**Data shown**:
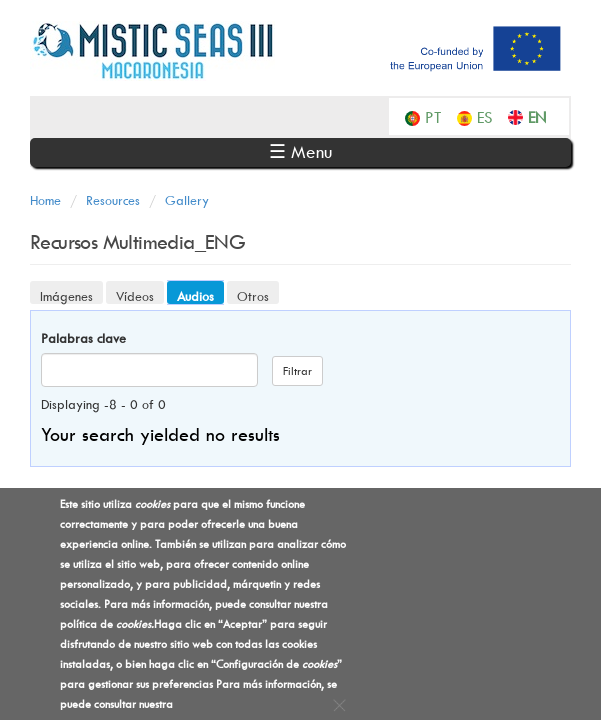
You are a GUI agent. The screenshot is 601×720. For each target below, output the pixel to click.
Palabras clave (83, 338)
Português (438, 116)
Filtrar (297, 370)
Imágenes (66, 296)
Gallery (187, 200)
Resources (113, 200)
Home (45, 200)
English (541, 116)
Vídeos (135, 296)
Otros (253, 296)
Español (490, 116)
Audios (200, 295)
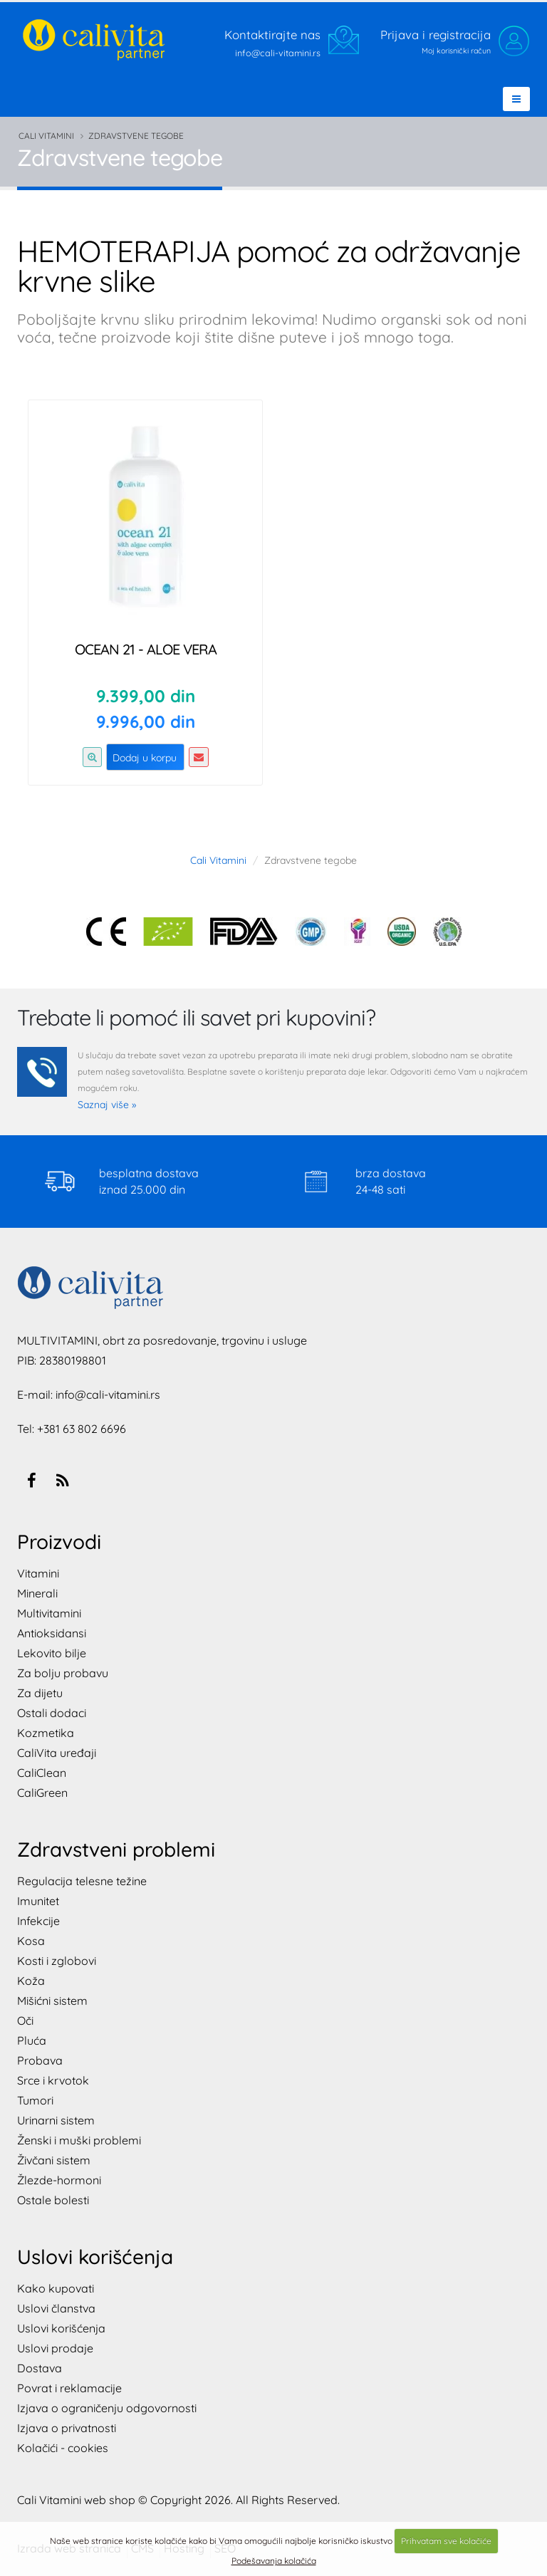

**Work order**:
Without including any picture, retype the entries exactly.

**Output for this task**:
You are a GUI agent. The screenshot is 601×720. For each target below, output the pixel to click.
Palabras clave (83, 338)
Português (438, 116)
Filtrar (297, 370)
Imágenes (66, 296)
Gallery (187, 200)
Resources (113, 200)
Home (45, 200)
English (541, 116)
Vídeos (135, 296)
Otros (253, 296)
Español (490, 116)
Audios (200, 295)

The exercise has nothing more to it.